/Collaboration_prediction_Neo4J

Relationship prediction between nodes using Neo4J and Jupiter Notebook

Primary LanguageJupyter Notebook

Neo4j-logo_color

Relationship prediction in Neo4j (Graph Analysis)

  • Objective: use graph features to predict future collaboration between actors based on previous collaboration.

  • 4 models are trained and tested using different set of graph features.

  • The last section presents the importance of each of the features used on the prediction performance.

  • The graph parameters used are: Common neighbors, preferential attachment, total neighbors, triangles count, clustering coefficient, Louvain coefficient, and partition community detection.

Installation

Neoj4 configuration To interact with Neo4j, you need a Sandbox Neo4j. For this project, I am using the Neo4j desktop version and running the sandbox in my localhost browser, you can install Neo4j following the instruction in this link. An online sandbox can be launched for 3 days here, you just have to sign in. In this notebook, I am connecting with my localhost running Neo4j installed in my desktop.

Steps to connect Neo4j desktop and Jupiter notebook:

  • Run the neo4j desktop app
  • Create a new project (+new button)
  • Within the project, create a new Graph DBMS (+add button)
  • Select the 'Local DBMS' option in the menu
  • When creating the Graph DBMS, select a password and write it down as you will need it later.
  • This notebook is using the 5.3.0 neo4j version 5.3.0
  • Once created, click it to open the option toolbar on the right hand side, select the Plugins option and install APOC and Graph Data Science Library
  • Then, click on the three dots next to the open button, and select settings
  • Go to the button of the text file and change the memory.heap.max_size by 6G

eeee

Import the dataset to Neo4j

To import the dataset to neo4j first:

  • Open the import folder zzz

  • Copy and past the dataset in the import folder

  • Press the start button to run the neo4j sandbox

  • When running, you will receive a notification that the process was successful

  • Finally, open the virtual sandbox by selecting the open button and Neo4j Browser option.

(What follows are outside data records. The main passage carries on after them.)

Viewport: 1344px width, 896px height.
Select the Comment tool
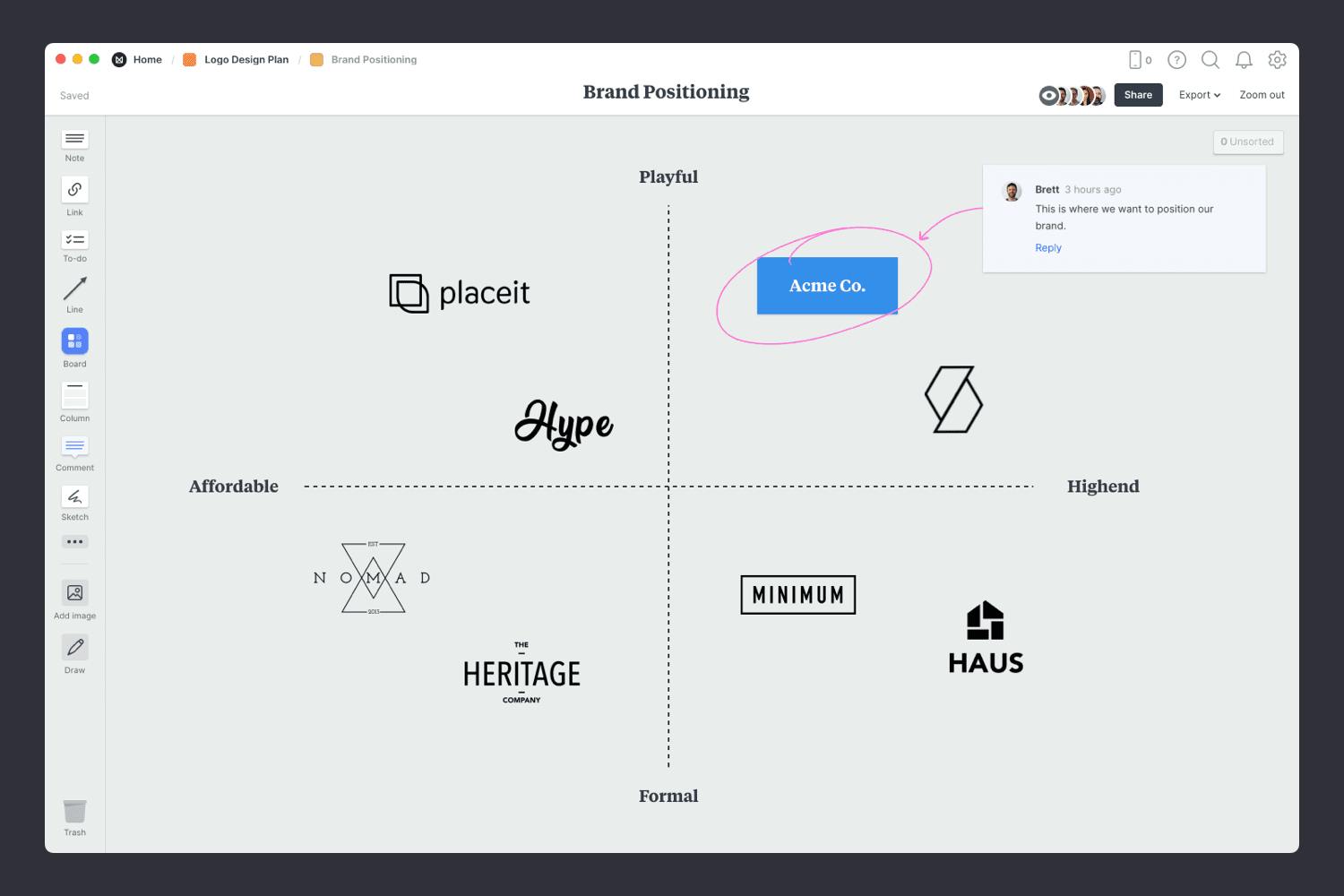tap(74, 448)
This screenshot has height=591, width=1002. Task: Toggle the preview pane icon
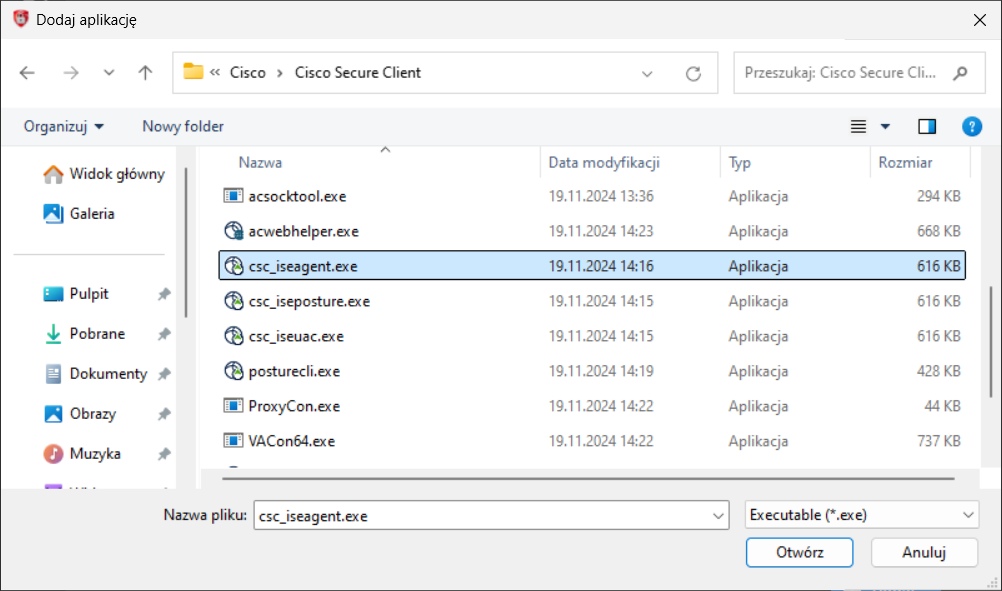[927, 126]
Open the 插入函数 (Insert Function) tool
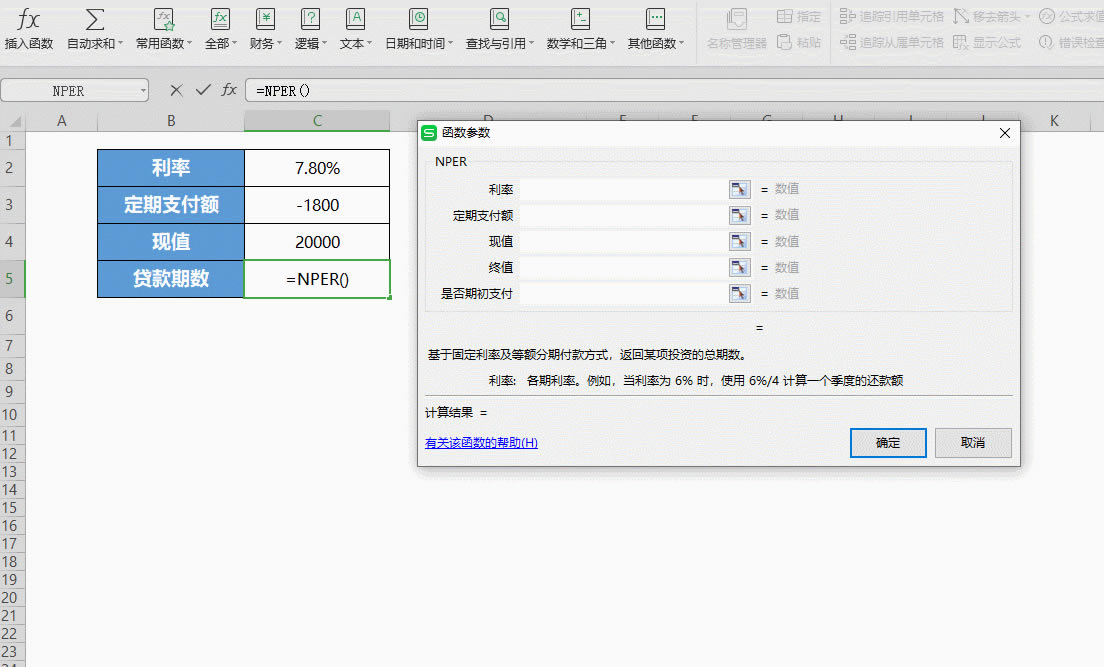The height and width of the screenshot is (667, 1104). pos(30,30)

  • At this point, you should have neo4j running in your localhost and ready to start coding in your notebook

This is the last step in neo4j. The rest of the code is in Jupyter Notebook, you can find the code and explanations here.

Usage

The algorithm predicts the relationships between a pair of nodes based on their behaviour and relationship with other nodes within the net. We could, for example, predict the interaction between two strangers based on their behaviour and relationships in a social network, or in the case explored in the notebook, the possibility of a future collaboration between two actors based on the cast of their previous film.

Acknowledgment

Note: this paper is based on the notebook ‘Analyze netflix data using graphs (neo4j)’ published by Yann Claudel.

License

This Notebook has been released under the Apache 2.0 open source license.